- [Extrait à lire]:
|---|

Par Nicolas Kssis-Martov, à Saint-Ouen
Tu pourras dire que tu as connu le stade Bauer…

Le foot, c’est bien autre chose qu’un jeu de ballon se déroulant à onze contre onze. Heureusement, car sinon le match de samedi soir entre le Red Star et Boulogne n’aurait eu strictement aucun intérêt. « L’Étoile rouge » se trouve aujourd’hui au cœur d’un débat qui laisse songeur dès qu’on se souvient qu’il s’agit du 16e au classement du National (donc relégable en CFA) : faut-il construire un nouveau stade pour 200 millions d’euros ?

« Red Star-Boulogne » , l’affiche peut faire sourire celui qui connaît un peu l’origine (notamment parmi les ex-abonnés du PSG) de nombreux supporters actuels de cette vénérable institution, plus que centenaire, du foot français. Toutefois, pas grand monde n’a apparemment envie de plaisanter à ce sujet à l’Olympic, le bar qui sert de véritable QG aux habitués de ce légendaire stade municipal. Les membres du collectif Red Star Bauer , qui agrège les différentes familles de supporters, de personnes ou groupes (comme l’ « Amicale Red Star 2000 » des anciens joueurs, dirigée par Jean-Jacques Amorfini, le vice-président de l’UNFP, qui désirent continuer à hanter ou fréquenter l’adresse actuelle, sont un peu déprimés par la réunion qui s’est tenue le matin-même avec Patrice Haddad, président en titre, et des élus municipaux. Alors qu’ils défendent un projet de rénovation de Bauer, « réaliste » selon eux, principalement à la vue de sa situation sportive, ils ont découvert l’état d’avancement des ambitions grandioses, à faire rougir Aulas, qui animent l’actuelle direction du club. Soit un double projet avec une Aréna (80 millions) destiné aux événements culturels et un stade de 20 000 places (120 millions), bref deux Gareth Bale, la nouvelle unité monétaire du foot européen.

|---|

- [Liste des entrées]:
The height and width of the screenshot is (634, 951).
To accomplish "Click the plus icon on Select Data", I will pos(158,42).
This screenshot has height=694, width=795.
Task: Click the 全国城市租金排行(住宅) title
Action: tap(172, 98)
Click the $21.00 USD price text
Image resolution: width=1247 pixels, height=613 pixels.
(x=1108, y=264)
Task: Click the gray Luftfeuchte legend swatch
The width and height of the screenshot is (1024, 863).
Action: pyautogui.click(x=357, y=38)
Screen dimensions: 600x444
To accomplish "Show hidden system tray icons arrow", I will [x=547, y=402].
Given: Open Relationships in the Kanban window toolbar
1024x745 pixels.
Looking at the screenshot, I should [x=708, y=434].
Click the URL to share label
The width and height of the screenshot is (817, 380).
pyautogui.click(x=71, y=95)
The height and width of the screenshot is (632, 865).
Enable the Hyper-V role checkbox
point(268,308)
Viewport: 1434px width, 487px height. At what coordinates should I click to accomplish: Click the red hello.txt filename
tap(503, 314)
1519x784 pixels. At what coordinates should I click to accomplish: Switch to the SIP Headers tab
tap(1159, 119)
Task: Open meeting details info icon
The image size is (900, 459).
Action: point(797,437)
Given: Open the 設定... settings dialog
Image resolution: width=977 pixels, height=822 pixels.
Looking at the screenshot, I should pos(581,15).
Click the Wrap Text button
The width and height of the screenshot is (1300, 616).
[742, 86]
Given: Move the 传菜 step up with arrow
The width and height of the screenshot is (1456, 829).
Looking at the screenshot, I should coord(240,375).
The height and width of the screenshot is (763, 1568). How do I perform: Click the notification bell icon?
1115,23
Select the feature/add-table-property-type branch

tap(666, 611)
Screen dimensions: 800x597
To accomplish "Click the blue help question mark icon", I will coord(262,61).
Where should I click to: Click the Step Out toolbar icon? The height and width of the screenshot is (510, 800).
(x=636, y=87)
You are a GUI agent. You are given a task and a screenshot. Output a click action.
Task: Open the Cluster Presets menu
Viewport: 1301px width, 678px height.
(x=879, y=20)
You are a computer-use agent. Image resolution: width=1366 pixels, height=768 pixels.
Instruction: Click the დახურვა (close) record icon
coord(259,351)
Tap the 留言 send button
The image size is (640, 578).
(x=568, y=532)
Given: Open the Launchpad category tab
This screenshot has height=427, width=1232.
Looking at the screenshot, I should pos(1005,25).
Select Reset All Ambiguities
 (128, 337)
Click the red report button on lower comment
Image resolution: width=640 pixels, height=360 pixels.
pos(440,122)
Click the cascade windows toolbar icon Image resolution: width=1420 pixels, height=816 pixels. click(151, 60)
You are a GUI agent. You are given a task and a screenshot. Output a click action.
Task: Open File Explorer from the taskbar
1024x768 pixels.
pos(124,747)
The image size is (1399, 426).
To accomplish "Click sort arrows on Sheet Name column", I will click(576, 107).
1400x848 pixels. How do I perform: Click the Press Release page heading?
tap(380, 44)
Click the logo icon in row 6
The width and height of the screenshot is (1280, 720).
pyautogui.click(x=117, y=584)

|---|

- [Consignes]:
**A.** Relevez tous les clubs de football nommés dans l'extrait sur le stade Bauer.
**B.** Donnez la suite de l'extrait sur le stade Bauer, après sa dernière phrase.

- [Réponses]:
**A.** Red Star, Boulogne, PSG

**B.**
Après avoir disserté sur les désaccords entre socialistes (plutôt favorables au maintien dans le quartier Michelet) et cocos du coin, ainsi que sur les contradictions du PC en matière de foot populaire, tout le monde s’accorde, une Heineken bouteille à la main, sur un avenir plutôt sombre. « C’est déjà bouclé, assène Julien, profitant de cette ultime soirée estivale devant les murs du rade recouvert de stickers ultras et autocollants politiques. Il (Patrice Haddad) croit que Live Nation lui apportera une programmation suffisante et que des investisseurs suivront. » La question demeure entière d’un « projet 100% privé » , selon les promesses de la direction, en particulier aujourd’hui, dans l’actuelle configuration de crise économique qui asphyxie financièrement le département (pour rappel, Lyon doit également compter sur un minimum de soutien des collectivités, en matière d’infrastructures de transport ou de garanties de prêt, pour boucler le budget de son OL Land). Surtout, le lieu choisi à Saint-Ouen, sur les docks, hormis le fait qu’il sacrifierait la dimension patrimoniale, semble ignorer que c’est plutôt pour l’instant Pantin qui tient la corde, et non Saint-Ouen, pour devenir le « Brooklyn » de Paris (dixit le New York times en tout cas). Pas sûr donc qu’un emplacement excentré, sans véritables dessertes, se révèle attractif pour les spectacles, et a fortiori auprès des anciens (1608 personnes ce soir-là) ou nouveaux supporters, y compris en cas d’accession rapide en L2.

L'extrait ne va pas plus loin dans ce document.